* [TASK TO CARRY OUT]: Could you output every record again, exactly as given?

########

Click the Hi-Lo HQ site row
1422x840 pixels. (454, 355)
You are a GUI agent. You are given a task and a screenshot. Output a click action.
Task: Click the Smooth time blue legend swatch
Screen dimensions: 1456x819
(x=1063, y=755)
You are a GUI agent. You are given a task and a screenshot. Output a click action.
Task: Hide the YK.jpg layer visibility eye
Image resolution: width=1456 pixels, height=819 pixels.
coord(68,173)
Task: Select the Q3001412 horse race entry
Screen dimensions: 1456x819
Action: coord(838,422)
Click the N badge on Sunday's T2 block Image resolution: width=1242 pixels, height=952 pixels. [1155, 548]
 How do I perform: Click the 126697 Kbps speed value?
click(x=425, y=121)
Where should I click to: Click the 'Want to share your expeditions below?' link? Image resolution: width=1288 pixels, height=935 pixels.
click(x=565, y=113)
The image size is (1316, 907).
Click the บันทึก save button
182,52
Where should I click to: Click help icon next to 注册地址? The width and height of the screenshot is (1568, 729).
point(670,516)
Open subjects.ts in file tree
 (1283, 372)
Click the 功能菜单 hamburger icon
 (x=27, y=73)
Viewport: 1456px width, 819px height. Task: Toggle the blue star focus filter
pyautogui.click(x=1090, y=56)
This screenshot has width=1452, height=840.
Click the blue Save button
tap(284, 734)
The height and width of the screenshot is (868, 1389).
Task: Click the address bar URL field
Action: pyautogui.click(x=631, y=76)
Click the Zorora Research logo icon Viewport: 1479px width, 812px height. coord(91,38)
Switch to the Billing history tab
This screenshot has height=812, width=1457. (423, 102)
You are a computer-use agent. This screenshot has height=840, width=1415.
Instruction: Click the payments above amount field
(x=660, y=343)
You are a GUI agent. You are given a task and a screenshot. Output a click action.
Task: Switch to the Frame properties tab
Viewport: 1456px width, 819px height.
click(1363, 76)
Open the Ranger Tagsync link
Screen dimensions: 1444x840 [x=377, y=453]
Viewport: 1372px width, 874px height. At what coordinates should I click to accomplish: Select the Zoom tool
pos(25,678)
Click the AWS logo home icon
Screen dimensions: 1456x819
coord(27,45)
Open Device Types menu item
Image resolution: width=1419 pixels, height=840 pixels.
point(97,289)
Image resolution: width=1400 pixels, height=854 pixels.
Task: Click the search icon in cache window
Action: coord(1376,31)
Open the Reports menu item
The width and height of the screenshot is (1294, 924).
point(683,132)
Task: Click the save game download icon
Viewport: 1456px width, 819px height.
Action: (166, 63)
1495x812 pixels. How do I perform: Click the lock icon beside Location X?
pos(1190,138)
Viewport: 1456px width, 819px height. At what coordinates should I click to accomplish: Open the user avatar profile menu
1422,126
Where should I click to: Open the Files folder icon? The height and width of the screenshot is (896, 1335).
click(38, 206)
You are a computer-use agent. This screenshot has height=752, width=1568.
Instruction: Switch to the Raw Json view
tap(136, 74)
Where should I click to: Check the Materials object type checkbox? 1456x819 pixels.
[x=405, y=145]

########

* [TASK RESPONSE]:
Click the Hi-Lo HQ site row
1422x840 pixels. (454, 355)
You are a GUI agent. You are given a task and a screenshot. Output a click action.
Task: Click the Smooth time blue legend swatch
Screen dimensions: 1456x819
(x=1063, y=755)
You are a GUI agent. You are given a task and a screenshot. Output a click action.
Task: Hide the YK.jpg layer visibility eye
Image resolution: width=1456 pixels, height=819 pixels.
coord(68,173)
Task: Select the Q3001412 horse race entry
Screen dimensions: 1456x819
Action: coord(838,422)
Click the N badge on Sunday's T2 block Image resolution: width=1242 pixels, height=952 pixels. [1155, 548]
 How do I perform: Click the 126697 Kbps speed value?
click(x=425, y=121)
Where should I click to: Click the 'Want to share your expeditions below?' link? Image resolution: width=1288 pixels, height=935 pixels.
click(x=565, y=113)
The image size is (1316, 907).
Click the บันทึก save button
182,52
Where should I click to: Click help icon next to 注册地址? The width and height of the screenshot is (1568, 729).
point(670,516)
Open subjects.ts in file tree
 (1283, 372)
Click the 功能菜单 hamburger icon
 (x=27, y=73)
Viewport: 1456px width, 819px height. Task: Toggle the blue star focus filter
pyautogui.click(x=1090, y=56)
This screenshot has width=1452, height=840.
Click the blue Save button
tap(284, 734)
The height and width of the screenshot is (868, 1389).
Task: Click the address bar URL field
Action: pyautogui.click(x=631, y=76)
Click the Zorora Research logo icon Viewport: 1479px width, 812px height. coord(91,38)
Switch to the Billing history tab
This screenshot has height=812, width=1457. (423, 102)
You are a computer-use agent. This screenshot has height=840, width=1415.
Instruction: Click the payments above amount field
(x=660, y=343)
You are a GUI agent. You are given a task and a screenshot. Output a click action.
Task: Switch to the Frame properties tab
Viewport: 1456px width, 819px height.
click(1363, 76)
Open the Ranger Tagsync link
Screen dimensions: 1444x840 [x=377, y=453]
Viewport: 1372px width, 874px height. At what coordinates should I click to accomplish: Select the Zoom tool
pos(25,678)
Click the AWS logo home icon
Screen dimensions: 1456x819
coord(27,45)
Open Device Types menu item
Image resolution: width=1419 pixels, height=840 pixels.
point(97,289)
Image resolution: width=1400 pixels, height=854 pixels.
Task: Click the search icon in cache window
Action: coord(1376,31)
Open the Reports menu item
The width and height of the screenshot is (1294, 924).
point(683,132)
Task: Click the save game download icon
Viewport: 1456px width, 819px height.
Action: (166, 63)
1495x812 pixels. How do I perform: Click the lock icon beside Location X?
pos(1190,138)
Viewport: 1456px width, 819px height. At what coordinates should I click to accomplish: Open the user avatar profile menu
1422,126
Where should I click to: Open the Files folder icon? The height and width of the screenshot is (896, 1335).
click(38, 206)
You are a computer-use agent. This screenshot has height=752, width=1568.
Instruction: Switch to the Raw Json view
tap(136, 74)
Where should I click to: Check the Materials object type checkbox? 1456x819 pixels.
[x=405, y=145]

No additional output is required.